Following the U.S.-backed coup against Árbenz, Guatemala’s government became highly militarized, and the political divide between right-wing elites and left-wing groups spiraled into a 36-year civil war. Indigenous people suffered most during the conflict, with an estimated 83% of the more than 200,000 identified casualties being Mayan.
The U.N.-brokered Accord for a Firm and Lasting Peace was signed in 1996. This officially concluded a seven-year peace negotiation process and ended the civil war. They attempted to address the legacies of the marginalization of Guatemala’s indigenous populations and of the inequitable land rights in Guatemala. In acknowledgment of the marginalization of indigenous populations in Guatemala, the Peace Accords called for the protection of indigenous land rights and compensation for lands previously taken from them. They also stated the need for increased political participation among indigenous populations.
Room for Improvement to Land Rights in Guatemala
Despite the promises of the Accords, Guatemala still has a long way to go in fixing indigenous land access and ownership issues.

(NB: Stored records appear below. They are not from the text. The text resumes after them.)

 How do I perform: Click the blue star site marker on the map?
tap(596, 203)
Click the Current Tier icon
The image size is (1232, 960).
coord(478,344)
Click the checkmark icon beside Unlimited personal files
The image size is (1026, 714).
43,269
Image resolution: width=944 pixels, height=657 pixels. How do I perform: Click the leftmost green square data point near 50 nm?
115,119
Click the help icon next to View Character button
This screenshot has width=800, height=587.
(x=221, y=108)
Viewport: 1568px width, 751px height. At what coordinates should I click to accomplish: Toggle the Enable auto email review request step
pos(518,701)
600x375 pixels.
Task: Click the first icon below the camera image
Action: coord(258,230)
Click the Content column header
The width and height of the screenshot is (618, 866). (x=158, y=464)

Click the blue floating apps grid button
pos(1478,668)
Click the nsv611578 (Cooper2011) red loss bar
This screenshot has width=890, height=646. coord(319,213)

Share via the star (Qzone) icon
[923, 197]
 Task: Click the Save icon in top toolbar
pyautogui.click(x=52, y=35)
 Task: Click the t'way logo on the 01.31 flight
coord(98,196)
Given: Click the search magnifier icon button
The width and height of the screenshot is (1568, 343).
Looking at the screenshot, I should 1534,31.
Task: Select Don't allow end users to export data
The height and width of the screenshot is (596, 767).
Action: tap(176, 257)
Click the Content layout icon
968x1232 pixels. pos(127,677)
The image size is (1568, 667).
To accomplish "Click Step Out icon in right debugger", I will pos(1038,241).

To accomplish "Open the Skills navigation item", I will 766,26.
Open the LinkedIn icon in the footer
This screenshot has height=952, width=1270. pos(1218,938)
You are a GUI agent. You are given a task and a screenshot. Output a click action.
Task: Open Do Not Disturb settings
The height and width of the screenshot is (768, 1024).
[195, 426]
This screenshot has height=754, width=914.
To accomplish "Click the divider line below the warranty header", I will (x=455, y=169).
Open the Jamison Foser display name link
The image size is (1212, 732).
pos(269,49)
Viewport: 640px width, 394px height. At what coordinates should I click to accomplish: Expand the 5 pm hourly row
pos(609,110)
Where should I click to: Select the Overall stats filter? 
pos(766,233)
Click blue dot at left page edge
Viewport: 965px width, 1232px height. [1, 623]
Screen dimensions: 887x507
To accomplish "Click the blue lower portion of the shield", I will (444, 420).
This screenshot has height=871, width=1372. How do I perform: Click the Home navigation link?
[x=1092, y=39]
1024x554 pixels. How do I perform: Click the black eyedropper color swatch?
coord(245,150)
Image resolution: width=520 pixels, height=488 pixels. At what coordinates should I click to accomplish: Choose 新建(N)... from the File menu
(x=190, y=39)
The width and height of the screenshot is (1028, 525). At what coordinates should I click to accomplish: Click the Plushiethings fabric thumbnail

A lack of political will and power has slowed the implementation of the land rights plan outlined in the Accords. Indigenous persons in Guatemala continue to suffer forced evictions at the hands of the state. Even those who retain their land face decreased productivity and increased hardship, as the land’s fertility declines from overuse and erosion. Furthermore, indigenous and rural populations often lack access and knowledge of their land rights and how to protect them.
Overall, land rights in Guatemala are essential to supporting the livelihoods of indigenous and rural Guatemalans. Recently, international attention given to indigenous rights and legacies has increased globally. Thus, there is hope for Guatemala to receive the international support it needs to implement the land reforms described in the Peace Accords. Protecting indigenous and rural land rights is a necessary step to alleviating poverty in Guatemala.